“阿姊这么不待见我?”李询不满地跨入了门槛,逮住机会,就抬开她的手,一屁股坐到了李诏的腿上。
李诏以下巴顶住他的脑勺,双手按住他的膝盖,笑着不让李询乱动。
留得自家弟弟与他家哥哥面面相觑。
沈池首先破功,没忍住大笑了出来:“不愧是李诏你,治弟有方。
”
而李询动弹不得,哭丧着脸说:“我是一片好心体谅,来瞧瞧你病好得如何了。
眼下阿姊这么对我,良心被狼吃了。
”
这副捉急模样,却让李诏笑得更欢乐了。
说话间已到了用晚膳的时候,李诏想着尽主人之谊留沈池吃一顿。
然而此人竟然也不客气,顺理成章地留在了李府,同一桌子人热热闹闹心安理得地吃起了菜来。
李诏想他身上的这一点倒是与沈绮如出一辙,当真是两兄妹。
李罄文回来晚了,见一大家子已经动起了筷子,又发觉这位沈府二公子沈池也在,还愣了一瞬,随即在听到他起身问好后,面色恢复如常。

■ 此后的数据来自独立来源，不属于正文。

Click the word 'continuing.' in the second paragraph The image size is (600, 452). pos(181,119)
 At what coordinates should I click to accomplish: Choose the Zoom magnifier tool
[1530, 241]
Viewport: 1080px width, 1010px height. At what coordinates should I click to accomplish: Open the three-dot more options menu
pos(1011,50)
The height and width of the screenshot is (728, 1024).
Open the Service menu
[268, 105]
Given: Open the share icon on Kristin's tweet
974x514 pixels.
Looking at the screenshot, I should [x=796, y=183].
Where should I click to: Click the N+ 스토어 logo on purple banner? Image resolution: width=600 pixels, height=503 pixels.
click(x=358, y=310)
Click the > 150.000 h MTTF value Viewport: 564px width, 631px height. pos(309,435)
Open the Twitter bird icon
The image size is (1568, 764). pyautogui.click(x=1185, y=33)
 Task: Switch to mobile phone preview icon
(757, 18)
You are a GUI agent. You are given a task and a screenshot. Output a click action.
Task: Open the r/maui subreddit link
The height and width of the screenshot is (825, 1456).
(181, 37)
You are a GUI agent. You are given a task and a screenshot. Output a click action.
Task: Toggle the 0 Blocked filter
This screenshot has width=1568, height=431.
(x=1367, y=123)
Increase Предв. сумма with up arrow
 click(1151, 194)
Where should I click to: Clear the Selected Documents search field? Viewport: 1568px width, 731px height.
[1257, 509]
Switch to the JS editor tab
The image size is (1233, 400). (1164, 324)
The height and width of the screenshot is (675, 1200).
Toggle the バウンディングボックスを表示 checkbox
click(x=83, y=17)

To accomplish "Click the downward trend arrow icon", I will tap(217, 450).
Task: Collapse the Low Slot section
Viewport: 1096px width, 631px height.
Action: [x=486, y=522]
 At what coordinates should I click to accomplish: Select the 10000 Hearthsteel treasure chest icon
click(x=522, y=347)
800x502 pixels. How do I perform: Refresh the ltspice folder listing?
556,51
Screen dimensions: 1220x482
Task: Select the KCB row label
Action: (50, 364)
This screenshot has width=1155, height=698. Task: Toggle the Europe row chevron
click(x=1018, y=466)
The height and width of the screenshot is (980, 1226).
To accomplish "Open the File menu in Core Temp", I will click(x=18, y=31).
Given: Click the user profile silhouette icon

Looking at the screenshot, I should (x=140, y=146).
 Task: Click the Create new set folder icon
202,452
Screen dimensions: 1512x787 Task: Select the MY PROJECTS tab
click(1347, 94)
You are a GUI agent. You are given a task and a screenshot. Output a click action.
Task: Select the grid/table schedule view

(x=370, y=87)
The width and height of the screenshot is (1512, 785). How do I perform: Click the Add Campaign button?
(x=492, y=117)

“你这次带回来的高丽人,见那模样,个子倒是比起我们汉人要高上半头。
”李画棋笑着道,“沈池你本也不算个矮的,站在他们身边还是差一点。
”
“沈二少爷也是还在长身体的年纪,那些跟来的高丽人大抵都是青壮年。
更何况北方人就是个儿高一些。
”章旋月插了一嘴,“要是我们询儿往后有八尺,也足够了。
”
“高丽人高才叫高丽吗?”赵棉坐在李诏边上,歪着头看了一眼沈池,问道。
“高丽是高句丽国的简称,那里的语言用词与我们不一样,”沈池笑着与小妹妹说,“就与鞑靼、瓦剌一样,并非从字面意思理解的。
”
“自北方被攻占以来,高丽国同我朝往来甚少,如今怎么又派使者又送王子来京?”李诏也提了一句。
沈池笑:“我在那儿听人高丽贵族讲,于男子来说,马匹是他们所需;于女子来说,瓷器是他们所缺。
”下意识地又看了一眼李罄文,再侧头与李诏道:“而这两样,我朝都不乏,西南养马,东南造窑,因而多为出口,白银流入,国库至此充盈。
倘若宋不再予以支援,则高丽无马不成骑军,亦会被蒙古女真所扰。
而若无金银瓷器的犒劳,也难再组雇佣军。
”
“因而此举是他们在向我们示好?”李诏问道,“倘若这王子并非真王子,不过是个昭君,若往后百年内两国再起冲突,不也毫无威慑?”